* _TASK PROMPT_: Would you please transcribe, exactly as written, the lines of the entries below starting at the one that holds "11.03.2020 в 14:21 (21, 1519)" and ending at the one that holds "Finanza (39, 2278)", both included?

* _GIVEN DATA_:

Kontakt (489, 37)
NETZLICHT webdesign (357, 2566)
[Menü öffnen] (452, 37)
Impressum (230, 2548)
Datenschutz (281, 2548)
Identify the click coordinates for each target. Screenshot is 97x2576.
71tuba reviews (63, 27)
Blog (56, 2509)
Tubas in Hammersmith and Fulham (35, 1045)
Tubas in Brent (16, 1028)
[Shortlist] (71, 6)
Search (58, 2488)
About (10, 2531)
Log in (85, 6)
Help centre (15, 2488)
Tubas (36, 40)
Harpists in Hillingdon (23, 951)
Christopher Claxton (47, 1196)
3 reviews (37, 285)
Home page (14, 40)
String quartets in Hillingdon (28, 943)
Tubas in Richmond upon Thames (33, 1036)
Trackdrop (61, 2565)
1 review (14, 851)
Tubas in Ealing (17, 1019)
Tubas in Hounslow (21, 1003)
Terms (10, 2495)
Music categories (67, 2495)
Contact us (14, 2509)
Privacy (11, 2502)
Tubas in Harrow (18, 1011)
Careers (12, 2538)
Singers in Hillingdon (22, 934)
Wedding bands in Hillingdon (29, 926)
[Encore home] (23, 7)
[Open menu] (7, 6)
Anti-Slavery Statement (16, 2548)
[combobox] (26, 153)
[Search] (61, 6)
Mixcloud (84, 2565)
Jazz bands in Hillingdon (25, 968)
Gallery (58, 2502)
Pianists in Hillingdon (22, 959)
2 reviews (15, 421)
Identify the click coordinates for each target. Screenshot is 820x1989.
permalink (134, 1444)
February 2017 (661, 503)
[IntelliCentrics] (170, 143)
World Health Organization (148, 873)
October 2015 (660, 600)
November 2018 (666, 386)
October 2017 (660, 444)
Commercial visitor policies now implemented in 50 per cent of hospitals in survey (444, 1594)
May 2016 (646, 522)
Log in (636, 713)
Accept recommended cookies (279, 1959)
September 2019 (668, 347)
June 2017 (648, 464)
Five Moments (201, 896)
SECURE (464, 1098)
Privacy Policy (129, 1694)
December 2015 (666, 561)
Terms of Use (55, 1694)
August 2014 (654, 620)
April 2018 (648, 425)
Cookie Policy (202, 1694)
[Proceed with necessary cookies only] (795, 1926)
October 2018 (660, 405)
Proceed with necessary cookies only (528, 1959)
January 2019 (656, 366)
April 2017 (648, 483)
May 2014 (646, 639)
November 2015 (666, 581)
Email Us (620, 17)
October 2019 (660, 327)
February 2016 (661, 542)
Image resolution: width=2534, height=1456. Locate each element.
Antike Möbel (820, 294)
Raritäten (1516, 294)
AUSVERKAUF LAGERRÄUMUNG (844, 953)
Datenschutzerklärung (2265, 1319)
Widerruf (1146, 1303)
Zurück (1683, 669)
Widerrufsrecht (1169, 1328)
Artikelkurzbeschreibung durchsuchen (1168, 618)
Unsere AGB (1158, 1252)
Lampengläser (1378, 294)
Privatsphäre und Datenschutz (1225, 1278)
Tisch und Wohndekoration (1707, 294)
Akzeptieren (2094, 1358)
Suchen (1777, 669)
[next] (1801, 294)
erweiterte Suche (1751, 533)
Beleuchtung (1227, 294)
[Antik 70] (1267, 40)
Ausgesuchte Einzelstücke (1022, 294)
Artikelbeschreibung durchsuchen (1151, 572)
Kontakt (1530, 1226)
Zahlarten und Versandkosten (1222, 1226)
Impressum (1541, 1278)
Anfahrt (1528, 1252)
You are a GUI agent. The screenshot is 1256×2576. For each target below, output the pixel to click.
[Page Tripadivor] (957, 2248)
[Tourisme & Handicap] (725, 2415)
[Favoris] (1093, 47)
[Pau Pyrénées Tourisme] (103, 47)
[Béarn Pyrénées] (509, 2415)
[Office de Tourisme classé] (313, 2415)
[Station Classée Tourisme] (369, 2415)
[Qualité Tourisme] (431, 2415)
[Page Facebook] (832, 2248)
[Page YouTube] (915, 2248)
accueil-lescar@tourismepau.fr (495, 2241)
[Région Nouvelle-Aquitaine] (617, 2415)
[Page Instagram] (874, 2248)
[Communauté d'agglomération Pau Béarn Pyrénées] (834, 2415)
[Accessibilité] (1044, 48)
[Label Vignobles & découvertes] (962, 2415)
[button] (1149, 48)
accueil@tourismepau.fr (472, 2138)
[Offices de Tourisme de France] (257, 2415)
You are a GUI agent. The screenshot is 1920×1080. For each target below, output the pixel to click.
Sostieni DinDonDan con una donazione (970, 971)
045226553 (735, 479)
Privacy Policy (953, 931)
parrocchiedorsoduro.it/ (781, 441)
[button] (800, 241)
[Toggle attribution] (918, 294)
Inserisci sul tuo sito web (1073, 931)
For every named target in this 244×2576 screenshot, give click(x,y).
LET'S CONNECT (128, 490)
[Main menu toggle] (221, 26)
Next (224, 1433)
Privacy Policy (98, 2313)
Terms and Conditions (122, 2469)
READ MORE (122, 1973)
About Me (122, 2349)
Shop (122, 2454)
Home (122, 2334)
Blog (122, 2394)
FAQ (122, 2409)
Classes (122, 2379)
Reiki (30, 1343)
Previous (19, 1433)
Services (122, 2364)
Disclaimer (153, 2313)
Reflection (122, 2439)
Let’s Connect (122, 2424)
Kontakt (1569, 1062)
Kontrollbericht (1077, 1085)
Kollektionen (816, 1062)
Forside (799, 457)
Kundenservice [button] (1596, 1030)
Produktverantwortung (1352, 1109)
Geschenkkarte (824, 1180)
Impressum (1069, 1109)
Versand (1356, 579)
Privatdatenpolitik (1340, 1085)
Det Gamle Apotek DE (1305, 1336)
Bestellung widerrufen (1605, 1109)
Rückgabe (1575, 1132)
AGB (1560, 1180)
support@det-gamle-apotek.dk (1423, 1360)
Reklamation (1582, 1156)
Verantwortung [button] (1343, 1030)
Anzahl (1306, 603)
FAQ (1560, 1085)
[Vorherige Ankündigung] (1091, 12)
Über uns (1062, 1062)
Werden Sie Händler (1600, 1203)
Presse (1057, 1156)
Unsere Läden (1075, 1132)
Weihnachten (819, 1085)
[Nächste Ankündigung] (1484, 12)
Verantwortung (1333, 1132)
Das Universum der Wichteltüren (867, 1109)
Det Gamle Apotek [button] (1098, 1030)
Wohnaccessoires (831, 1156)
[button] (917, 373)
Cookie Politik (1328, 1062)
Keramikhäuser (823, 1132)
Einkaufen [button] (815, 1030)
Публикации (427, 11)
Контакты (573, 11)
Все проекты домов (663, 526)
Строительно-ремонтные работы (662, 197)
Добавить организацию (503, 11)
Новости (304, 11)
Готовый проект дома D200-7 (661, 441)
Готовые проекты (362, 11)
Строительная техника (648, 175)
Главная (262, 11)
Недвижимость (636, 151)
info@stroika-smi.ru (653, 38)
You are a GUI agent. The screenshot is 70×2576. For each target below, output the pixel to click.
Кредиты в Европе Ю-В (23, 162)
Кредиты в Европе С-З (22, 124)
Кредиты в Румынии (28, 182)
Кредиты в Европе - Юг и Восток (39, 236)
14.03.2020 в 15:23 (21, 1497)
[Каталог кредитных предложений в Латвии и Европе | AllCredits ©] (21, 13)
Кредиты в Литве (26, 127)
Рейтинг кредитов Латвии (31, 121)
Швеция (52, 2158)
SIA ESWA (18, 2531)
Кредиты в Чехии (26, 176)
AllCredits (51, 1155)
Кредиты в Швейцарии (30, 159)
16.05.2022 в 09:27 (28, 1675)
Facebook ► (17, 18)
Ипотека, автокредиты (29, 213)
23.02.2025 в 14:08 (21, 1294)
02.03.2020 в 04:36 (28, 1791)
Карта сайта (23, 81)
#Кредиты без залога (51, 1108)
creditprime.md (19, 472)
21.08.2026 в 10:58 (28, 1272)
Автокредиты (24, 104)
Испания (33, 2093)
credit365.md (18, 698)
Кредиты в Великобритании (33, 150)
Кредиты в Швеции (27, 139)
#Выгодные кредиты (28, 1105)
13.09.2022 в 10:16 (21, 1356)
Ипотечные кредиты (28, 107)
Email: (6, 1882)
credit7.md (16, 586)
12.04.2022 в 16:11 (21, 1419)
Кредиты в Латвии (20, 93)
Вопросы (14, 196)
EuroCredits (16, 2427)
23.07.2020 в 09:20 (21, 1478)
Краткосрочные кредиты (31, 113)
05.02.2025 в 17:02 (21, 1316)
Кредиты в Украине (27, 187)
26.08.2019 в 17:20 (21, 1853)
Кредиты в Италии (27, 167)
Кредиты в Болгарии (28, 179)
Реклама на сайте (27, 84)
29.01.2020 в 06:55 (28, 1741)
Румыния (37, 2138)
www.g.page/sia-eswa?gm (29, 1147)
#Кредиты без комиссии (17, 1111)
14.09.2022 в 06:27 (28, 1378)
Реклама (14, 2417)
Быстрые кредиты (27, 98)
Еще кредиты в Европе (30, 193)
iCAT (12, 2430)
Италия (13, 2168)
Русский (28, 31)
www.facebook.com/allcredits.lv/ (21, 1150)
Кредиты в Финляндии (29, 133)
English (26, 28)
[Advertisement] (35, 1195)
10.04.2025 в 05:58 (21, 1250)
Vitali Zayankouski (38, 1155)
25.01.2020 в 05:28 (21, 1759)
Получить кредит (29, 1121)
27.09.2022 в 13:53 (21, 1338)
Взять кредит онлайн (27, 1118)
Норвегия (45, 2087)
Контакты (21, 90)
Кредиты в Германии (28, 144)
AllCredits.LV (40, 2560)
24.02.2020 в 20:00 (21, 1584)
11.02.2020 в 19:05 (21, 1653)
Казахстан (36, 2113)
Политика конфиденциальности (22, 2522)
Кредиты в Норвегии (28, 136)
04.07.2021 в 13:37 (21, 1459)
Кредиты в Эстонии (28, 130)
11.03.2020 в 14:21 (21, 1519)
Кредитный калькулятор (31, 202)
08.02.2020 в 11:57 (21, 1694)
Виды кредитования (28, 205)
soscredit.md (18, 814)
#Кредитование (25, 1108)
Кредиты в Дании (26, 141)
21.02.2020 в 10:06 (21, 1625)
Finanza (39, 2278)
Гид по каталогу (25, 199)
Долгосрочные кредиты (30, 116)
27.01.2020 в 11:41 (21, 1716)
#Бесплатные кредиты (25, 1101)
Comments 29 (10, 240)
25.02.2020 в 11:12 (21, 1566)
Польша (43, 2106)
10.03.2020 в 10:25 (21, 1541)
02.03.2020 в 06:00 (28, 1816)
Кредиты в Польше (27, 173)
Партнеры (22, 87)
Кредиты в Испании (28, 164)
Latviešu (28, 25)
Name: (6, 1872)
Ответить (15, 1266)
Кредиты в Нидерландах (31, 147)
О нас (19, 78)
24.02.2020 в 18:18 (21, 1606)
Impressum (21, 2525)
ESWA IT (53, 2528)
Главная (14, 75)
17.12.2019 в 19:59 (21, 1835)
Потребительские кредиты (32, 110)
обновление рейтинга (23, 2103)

* _ANSWER AREA_:
11.03.2020 в 14:21 (21, 1519)
Кредитный калькулятор (31, 202)
08.02.2020 в 11:57 (21, 1694)
Виды кредитования (28, 205)
soscredit.md (18, 814)
#Кредитование (25, 1108)
Кредиты в Дании (26, 141)
21.02.2020 в 10:06 (21, 1625)
Finanza (39, 2278)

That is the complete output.